DIRECTIONS FOR THIS TASK: Starting at the line that contains "Instruction: Click the", transcribe every remaining line of the data below exactly, and omit all pictures.

EXERCISE INPUT:
%%

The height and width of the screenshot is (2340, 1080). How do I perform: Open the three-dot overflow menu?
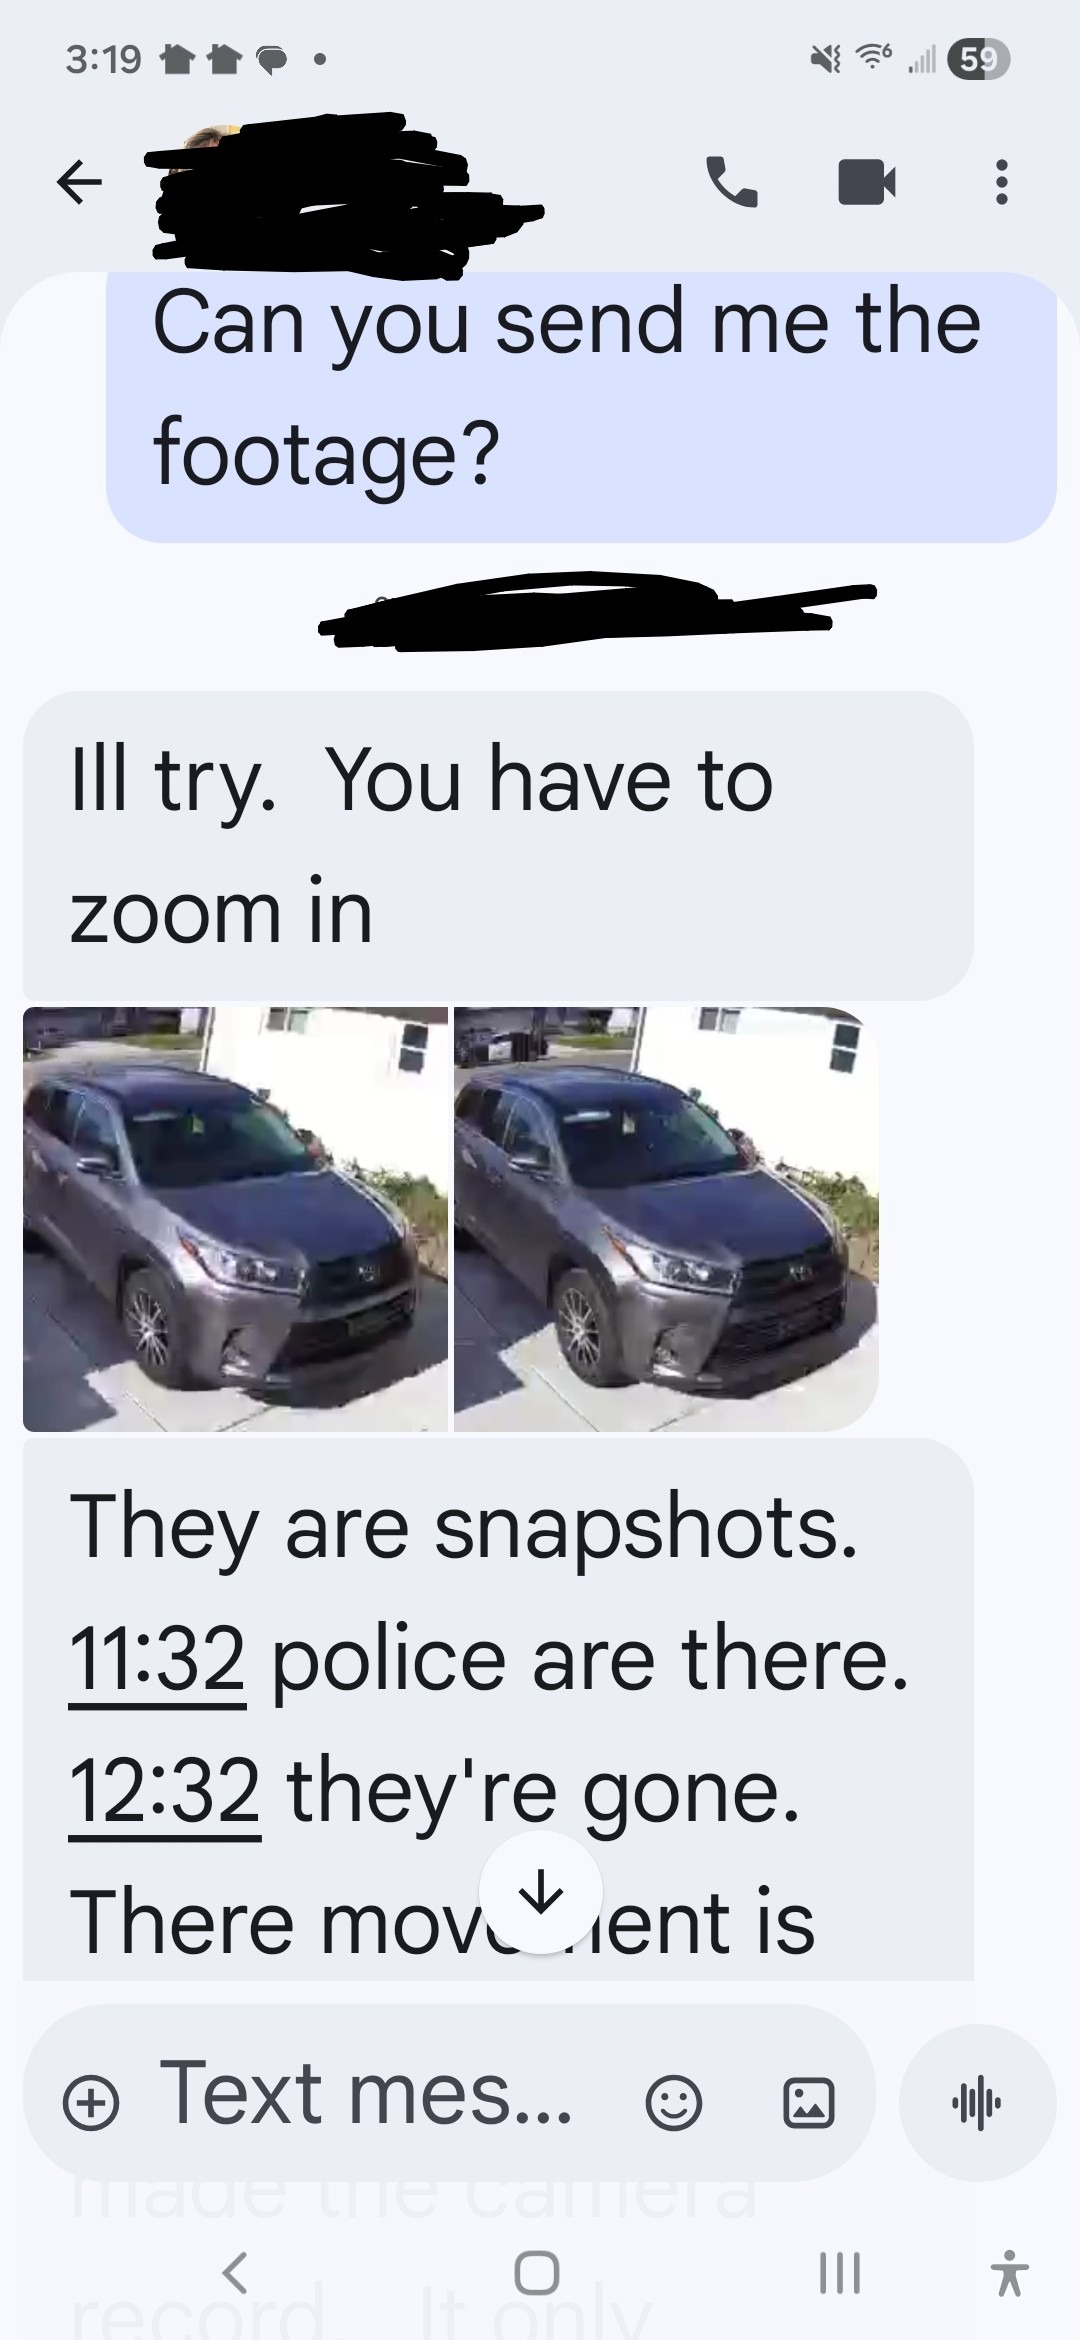(x=1001, y=182)
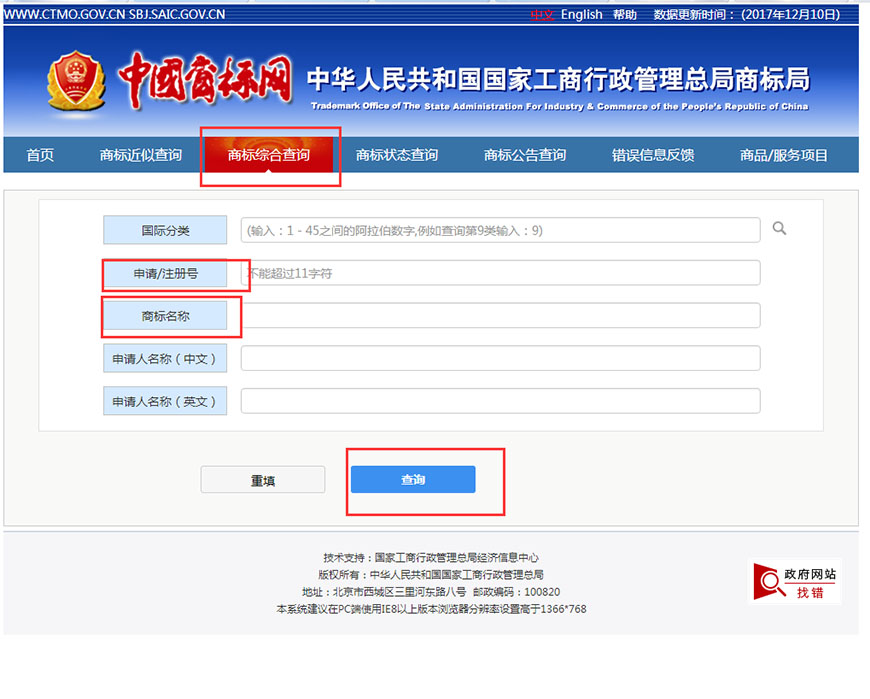The image size is (870, 699).
Task: Open the 首页 navigation tab
Action: (x=40, y=155)
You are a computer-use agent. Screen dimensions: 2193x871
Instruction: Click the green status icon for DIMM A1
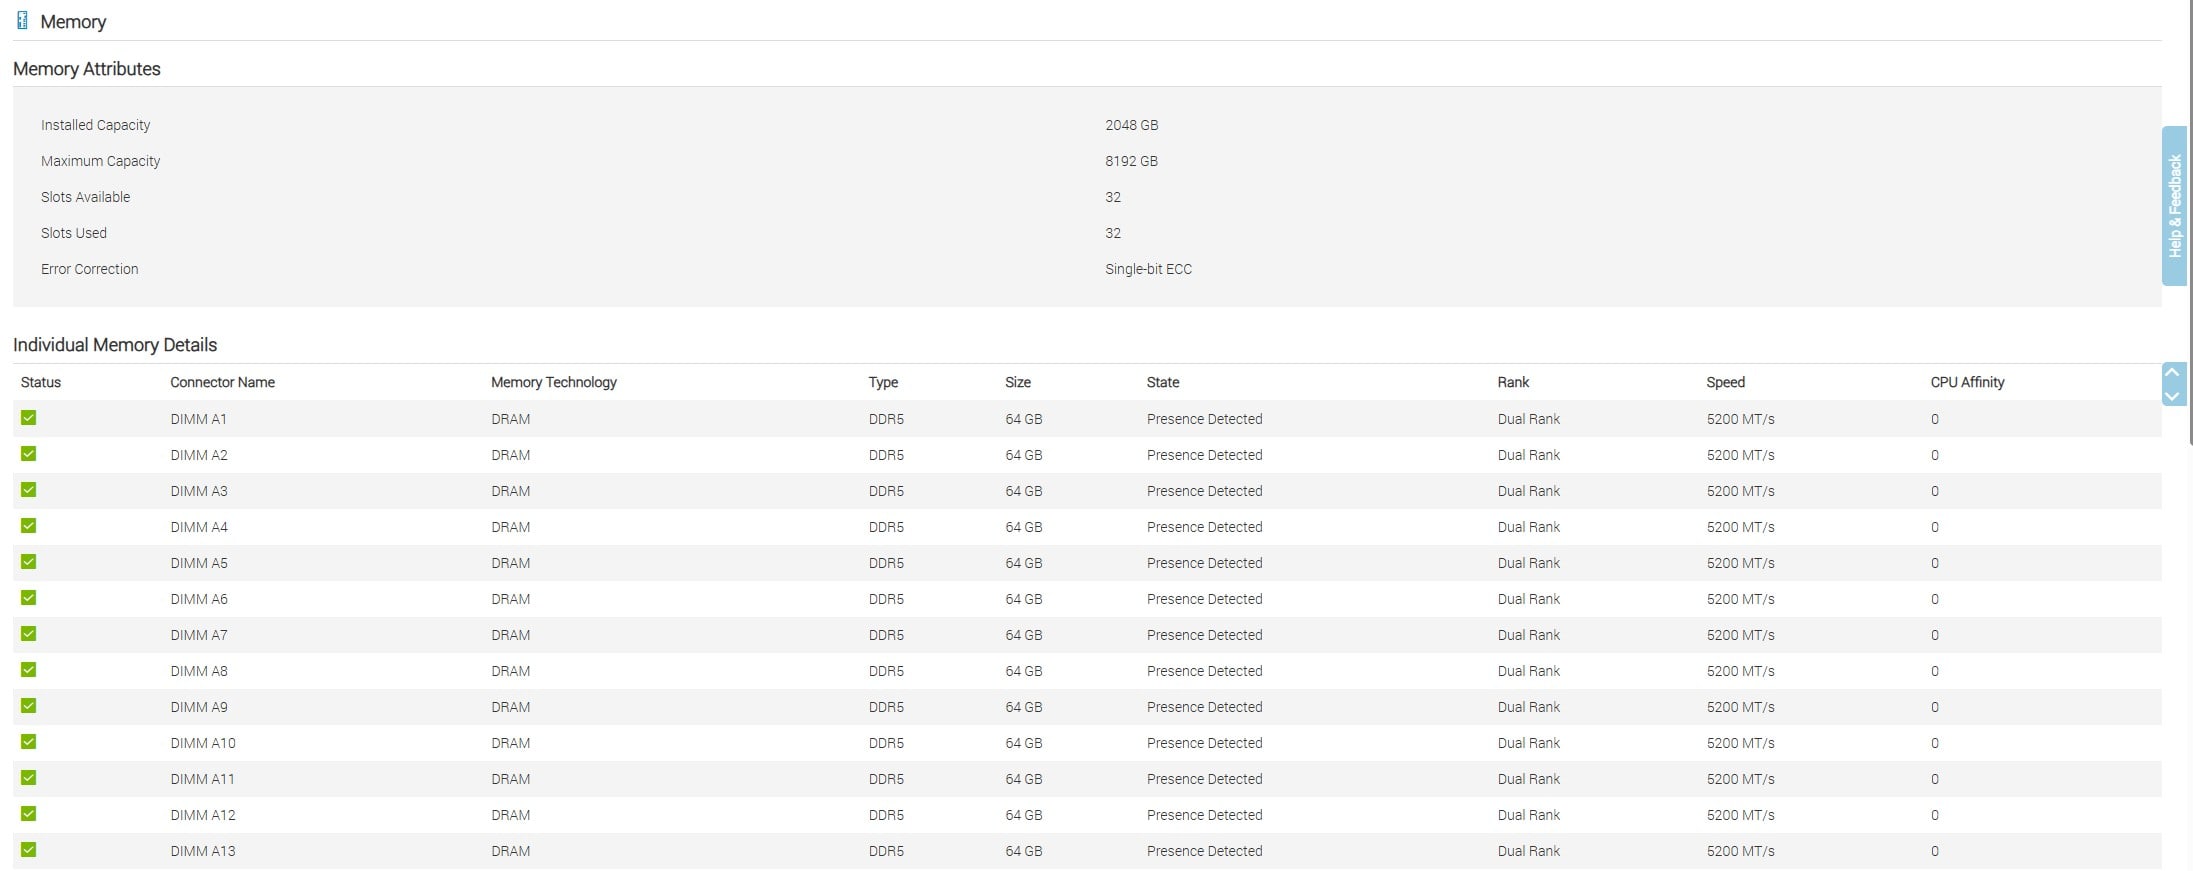coord(29,418)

%%

THE COMPLETED TASK:
Instruction: Click the green status icon for DIMM A1
coord(29,418)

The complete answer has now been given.